At length the house-door was locked on Philip, and then Daniel prepared to go to bed. Kester had left for his loft above the shippen more than an hour before. Bell had still to rake the fire, and then she would follow her husband upstairs.
As she was scraping up the ashes, she heard, intermixed with the noise she was making, the sound of some one rapping gently at the window. In her then frame of mind she started a little; but on looking round, she saw Kester's face pressed against the glass, and, reassured, she softly opened the door. There he stood in the dusk outer air, distinct against the gray darkness beyond, and in his hand something which she presently perceived was a pitchfork.
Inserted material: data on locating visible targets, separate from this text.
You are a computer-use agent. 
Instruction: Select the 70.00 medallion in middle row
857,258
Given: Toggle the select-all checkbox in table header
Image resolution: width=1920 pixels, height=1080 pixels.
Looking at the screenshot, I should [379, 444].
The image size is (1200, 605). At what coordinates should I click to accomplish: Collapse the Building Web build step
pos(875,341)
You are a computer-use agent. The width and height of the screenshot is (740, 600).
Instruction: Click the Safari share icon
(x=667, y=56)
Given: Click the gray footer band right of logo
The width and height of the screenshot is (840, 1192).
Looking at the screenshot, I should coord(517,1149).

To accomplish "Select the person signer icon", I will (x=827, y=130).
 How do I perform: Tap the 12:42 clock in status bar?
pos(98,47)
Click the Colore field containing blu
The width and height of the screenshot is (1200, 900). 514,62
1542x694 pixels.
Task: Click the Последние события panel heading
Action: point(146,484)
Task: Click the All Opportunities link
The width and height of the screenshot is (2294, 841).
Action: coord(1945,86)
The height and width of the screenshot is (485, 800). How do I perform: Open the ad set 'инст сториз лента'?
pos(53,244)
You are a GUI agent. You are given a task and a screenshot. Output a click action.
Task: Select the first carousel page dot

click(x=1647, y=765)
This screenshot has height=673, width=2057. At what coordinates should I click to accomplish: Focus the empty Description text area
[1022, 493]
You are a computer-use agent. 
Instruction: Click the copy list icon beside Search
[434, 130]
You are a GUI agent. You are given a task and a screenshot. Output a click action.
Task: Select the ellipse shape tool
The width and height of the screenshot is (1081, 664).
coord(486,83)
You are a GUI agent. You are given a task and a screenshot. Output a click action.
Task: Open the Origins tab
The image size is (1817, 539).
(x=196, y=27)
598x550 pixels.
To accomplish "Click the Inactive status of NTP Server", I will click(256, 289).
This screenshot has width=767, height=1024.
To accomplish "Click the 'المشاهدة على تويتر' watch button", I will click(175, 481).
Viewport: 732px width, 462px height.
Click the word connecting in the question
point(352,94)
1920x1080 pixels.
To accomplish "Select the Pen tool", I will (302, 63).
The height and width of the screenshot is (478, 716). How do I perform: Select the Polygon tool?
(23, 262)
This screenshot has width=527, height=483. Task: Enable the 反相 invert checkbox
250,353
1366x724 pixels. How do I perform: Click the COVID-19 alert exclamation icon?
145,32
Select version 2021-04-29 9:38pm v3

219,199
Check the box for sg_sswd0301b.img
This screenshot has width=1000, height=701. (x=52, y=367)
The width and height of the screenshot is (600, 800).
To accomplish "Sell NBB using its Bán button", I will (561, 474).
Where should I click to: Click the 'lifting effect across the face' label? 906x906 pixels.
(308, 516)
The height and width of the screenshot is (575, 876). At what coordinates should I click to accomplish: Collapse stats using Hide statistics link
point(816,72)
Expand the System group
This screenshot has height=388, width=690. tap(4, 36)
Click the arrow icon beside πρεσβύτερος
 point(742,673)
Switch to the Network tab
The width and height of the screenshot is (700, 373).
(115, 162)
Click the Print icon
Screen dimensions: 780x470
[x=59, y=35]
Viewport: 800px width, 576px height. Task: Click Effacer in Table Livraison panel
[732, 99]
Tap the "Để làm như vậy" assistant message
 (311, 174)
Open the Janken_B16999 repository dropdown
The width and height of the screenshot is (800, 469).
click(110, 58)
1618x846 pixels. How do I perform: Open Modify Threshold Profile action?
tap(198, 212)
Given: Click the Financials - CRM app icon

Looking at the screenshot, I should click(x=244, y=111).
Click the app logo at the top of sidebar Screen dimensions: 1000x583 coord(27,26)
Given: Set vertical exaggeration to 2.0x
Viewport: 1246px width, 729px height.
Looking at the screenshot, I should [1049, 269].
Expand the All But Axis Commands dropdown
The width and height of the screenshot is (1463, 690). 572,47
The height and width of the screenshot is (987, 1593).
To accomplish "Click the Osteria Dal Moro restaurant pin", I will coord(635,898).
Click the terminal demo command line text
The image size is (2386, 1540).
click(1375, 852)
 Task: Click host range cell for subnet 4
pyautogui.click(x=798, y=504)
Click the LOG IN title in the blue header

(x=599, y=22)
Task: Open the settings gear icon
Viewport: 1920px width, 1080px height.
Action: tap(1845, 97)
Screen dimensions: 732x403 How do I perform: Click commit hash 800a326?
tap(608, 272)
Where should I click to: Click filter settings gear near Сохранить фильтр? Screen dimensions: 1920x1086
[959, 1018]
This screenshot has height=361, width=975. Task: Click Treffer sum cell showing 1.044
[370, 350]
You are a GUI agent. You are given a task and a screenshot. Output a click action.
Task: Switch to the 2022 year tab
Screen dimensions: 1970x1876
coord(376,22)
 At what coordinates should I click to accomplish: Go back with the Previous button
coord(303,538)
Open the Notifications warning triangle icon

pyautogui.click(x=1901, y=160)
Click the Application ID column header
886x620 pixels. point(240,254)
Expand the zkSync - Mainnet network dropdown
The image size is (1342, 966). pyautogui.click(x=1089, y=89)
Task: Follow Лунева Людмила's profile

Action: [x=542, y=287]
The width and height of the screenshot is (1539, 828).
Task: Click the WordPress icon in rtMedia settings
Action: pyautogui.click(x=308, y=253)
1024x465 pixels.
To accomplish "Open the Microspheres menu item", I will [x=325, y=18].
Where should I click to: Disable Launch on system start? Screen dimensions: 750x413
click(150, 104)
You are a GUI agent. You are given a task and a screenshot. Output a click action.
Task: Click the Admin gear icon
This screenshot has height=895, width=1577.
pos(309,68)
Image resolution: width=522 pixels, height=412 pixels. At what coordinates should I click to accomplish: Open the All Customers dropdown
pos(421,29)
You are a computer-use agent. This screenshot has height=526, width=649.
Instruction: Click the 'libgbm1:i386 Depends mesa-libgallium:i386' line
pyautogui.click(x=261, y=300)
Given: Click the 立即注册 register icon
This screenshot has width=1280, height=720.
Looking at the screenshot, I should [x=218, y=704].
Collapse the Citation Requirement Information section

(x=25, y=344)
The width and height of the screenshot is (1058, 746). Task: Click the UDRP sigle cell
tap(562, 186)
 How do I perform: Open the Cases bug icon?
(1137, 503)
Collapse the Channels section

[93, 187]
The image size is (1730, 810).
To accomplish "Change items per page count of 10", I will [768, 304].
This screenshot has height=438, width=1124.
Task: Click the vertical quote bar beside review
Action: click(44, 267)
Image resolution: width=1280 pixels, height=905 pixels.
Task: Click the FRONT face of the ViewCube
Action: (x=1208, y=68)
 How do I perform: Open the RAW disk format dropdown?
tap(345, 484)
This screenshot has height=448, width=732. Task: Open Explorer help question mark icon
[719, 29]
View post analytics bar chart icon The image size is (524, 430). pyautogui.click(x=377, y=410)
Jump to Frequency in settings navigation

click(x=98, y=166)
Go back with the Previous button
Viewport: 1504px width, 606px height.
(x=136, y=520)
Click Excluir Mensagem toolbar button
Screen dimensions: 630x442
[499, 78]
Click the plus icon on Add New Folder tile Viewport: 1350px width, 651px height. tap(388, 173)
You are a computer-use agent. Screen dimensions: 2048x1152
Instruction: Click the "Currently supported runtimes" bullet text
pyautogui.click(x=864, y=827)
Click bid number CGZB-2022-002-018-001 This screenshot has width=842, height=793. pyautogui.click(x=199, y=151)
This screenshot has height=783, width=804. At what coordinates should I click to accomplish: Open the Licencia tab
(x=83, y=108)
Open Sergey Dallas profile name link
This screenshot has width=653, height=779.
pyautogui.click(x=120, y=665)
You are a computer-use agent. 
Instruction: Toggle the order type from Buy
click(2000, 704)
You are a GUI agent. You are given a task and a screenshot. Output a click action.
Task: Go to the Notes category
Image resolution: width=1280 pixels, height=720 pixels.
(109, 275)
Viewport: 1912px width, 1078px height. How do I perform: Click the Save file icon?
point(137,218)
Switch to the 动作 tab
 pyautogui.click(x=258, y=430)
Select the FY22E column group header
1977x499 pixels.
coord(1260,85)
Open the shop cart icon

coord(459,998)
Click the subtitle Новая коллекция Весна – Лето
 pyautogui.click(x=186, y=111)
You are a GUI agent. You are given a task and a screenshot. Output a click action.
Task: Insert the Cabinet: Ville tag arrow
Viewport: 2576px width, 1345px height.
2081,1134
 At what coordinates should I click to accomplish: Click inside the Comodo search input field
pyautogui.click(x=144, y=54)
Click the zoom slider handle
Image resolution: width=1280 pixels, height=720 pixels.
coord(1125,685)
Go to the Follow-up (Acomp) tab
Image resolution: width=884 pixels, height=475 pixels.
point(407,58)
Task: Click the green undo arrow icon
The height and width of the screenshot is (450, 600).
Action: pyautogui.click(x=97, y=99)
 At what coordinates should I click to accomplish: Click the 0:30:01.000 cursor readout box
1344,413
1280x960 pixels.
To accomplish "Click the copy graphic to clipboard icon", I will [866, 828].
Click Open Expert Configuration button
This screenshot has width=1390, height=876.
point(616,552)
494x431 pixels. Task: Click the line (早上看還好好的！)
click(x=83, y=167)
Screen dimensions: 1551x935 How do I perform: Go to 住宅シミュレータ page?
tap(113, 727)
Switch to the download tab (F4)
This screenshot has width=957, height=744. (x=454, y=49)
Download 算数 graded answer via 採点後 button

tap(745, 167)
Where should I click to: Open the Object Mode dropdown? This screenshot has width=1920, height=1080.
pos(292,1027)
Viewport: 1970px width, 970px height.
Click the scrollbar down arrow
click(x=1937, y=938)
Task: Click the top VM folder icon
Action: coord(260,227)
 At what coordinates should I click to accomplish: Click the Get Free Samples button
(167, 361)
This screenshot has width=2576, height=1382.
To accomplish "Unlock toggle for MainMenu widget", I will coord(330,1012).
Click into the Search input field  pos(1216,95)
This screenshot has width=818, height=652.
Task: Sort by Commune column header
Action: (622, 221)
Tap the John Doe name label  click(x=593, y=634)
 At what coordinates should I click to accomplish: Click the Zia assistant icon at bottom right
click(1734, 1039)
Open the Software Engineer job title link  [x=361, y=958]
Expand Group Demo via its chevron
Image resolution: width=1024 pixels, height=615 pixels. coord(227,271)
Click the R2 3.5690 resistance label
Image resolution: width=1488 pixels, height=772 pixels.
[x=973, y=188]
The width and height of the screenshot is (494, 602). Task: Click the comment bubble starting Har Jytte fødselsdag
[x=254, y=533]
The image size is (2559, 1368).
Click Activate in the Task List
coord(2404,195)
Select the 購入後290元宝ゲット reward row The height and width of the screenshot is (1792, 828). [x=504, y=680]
'Missus!' whispered he, 'a've watched t' maister t' bed; an' now a'd be greatly beholden to yo' if yo'd let me just lay me down i' t' house-place. A'd warrant niver a constable i' a' Monkshaven should get sight o' t' maister, an' me below t' keep ward.'
Bell shivered a little.
'Nay, Kester,' she said, patting her hand kindly on his shoulder; 'there's nought for t' fear. Thy master is not one for t' hurt nobody; and I dunnot think they can harm him for setting yon poor chaps free, as t' gang catched i' their wicked trap.'
Kester stood still; then he shook his head slowly.
'It's t' work at t' Randyvowse as a'm afeared on. Some folks thinks such a deal o' a bonfire. Then a may lay me down afore t' fire, missus?' said he, beseechingly.
'Nay, Kester—' she began; but suddenly changing, she said, 'God bless thee, my man; come in and lay thee down on t' settle, and I'll cover thee up wi' my cloak as hangs behind t' door. We're not many on us that love him, an' we'll be all on us under one roof, an' niver a stone wall or a lock betwixt us.'
So Kester took up his rest in the house-place that night, and none knew of it besides Bell.